No existen objetivos específicos sobre comercio. El G-8 decidió acordar a corto plazo un cronograma para poner fin a los subsidios de exportación. Tony Blair sugirió que eso es posible y que 2010 es el plazo que tenía en mente. También hubo un vago reconocimiento de la necesidad de los países pobres de determinar su propio ritmo de reformas comerciales. Esto puede interpretarse como que el G-8 espera que los países pobres sigan abriendo sus mercados, pero aceptaría una apertura más lenta.
Por el contrario, “Hagamos de la Pobreza Historia” había exigido un reconocimiento explícito de que los países pobres ya abrieron demasiado sus mercados y pueden volver atrás cuando sea necesario. Además, la coalición reclamó el principio de no reciprocidad, por el que los países ricos deberían abrir sus mercados sin exigir gestos recíprocos a los países pobres. Pero el comunicado no estableció nada de esto. Tampoco incluyó ningún reclamo explícito al FMI y al Banco Mundial para poner fin al uso del alivio de la deuda y los créditos como instrumentos para promover la apertura unilateral de mercados. Dada la crisis de producción que afecta a países africanos en particular, la negativa a modificar normas comerciales injustas es la señal más clara de la doble moral que éstas representan.

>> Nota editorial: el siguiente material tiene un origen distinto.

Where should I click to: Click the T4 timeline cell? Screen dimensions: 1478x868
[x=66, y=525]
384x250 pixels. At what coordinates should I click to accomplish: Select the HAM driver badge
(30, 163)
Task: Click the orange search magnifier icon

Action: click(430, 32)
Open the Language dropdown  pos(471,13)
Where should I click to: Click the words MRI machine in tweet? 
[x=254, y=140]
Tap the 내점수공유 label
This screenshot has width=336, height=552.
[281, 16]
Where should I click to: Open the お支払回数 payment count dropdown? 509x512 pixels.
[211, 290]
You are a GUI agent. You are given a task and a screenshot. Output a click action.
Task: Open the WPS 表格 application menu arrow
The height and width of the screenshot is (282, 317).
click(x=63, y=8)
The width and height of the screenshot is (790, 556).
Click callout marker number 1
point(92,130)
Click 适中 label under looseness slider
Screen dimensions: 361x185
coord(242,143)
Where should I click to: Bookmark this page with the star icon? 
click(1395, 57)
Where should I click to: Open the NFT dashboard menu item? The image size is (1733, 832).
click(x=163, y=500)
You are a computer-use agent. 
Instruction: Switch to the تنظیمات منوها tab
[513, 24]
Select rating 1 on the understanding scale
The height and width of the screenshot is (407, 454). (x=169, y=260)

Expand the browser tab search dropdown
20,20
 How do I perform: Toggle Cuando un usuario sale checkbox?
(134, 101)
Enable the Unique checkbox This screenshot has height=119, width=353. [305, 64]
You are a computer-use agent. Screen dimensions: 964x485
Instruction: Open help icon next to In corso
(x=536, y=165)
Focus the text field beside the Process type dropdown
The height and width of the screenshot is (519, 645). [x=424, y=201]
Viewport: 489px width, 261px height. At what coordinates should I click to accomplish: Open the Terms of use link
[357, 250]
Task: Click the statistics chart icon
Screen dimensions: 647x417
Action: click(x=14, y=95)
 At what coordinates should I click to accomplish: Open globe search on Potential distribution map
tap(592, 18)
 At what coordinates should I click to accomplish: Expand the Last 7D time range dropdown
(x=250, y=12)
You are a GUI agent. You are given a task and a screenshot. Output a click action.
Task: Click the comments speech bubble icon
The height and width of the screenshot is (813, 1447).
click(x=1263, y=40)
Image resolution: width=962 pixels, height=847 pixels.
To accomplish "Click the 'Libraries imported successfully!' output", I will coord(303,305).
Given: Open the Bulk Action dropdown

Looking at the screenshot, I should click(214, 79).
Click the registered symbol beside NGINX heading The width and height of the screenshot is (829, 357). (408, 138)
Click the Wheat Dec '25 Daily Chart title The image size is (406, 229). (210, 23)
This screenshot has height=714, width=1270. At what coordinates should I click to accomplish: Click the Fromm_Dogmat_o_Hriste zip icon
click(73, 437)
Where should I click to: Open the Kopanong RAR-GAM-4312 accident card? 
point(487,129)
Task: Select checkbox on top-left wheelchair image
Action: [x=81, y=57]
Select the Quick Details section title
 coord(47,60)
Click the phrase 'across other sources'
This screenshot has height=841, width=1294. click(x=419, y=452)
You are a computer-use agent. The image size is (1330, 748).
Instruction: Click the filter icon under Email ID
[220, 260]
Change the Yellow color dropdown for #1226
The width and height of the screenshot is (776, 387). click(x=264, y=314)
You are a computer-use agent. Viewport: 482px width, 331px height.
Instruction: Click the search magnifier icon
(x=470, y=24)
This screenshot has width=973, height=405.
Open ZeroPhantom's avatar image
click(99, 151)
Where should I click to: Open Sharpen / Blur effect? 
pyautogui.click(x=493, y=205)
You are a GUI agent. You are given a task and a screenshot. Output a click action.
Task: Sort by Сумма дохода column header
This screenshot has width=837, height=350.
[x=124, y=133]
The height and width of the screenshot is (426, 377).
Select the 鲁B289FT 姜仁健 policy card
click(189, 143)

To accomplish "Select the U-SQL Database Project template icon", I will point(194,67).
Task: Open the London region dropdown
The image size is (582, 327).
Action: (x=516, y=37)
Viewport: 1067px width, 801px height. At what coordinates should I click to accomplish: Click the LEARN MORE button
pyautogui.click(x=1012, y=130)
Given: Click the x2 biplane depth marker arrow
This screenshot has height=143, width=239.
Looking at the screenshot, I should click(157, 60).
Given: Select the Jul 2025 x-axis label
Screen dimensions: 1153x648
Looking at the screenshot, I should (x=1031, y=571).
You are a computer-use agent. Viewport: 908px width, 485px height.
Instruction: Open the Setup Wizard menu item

¿Por qué, en todo caso, deberíamos esperar que los líderes de economías cuyo éxito está ligado al saqueo y la injusticia (histórica y actualmente) tomen decisiones contrarias a sus intereses fundamentales? ¿Es posible que hayamos subestimado el poder y la influencia de las grandes empresas que moldean la agenda de los gobiernos, o sobrestimado el poder de las organizaciones humanitarias sobre esos intereses? ¿Acaso Seattle y Doha no nos enseñaron que las perspectivas de cambio real están en manos de los pobres (pueblos y gobiernos), que resisten con resolución y defienden con firmeza sus intereses? Hay muchas grandes preguntas a la espera de grandes respuestas. La cumbre del G-8 no fue ningún éxito. Sólo ofreció otro cebo que podría llevarnos a más décadas de dependencia y mendicidad. ¿Dónde están los líderes con visión y sustancia?

-------------- Charles Abugre es jefe de política y campaña de Christian Aid y fue activista del desarrollo en Ghana y otros países de África y Asia.
Este artículo fue publicado por primera vez en Pambazuka News Nº 215, 14 de julio de 2005, un boletín electrónico sobre justicia social en África.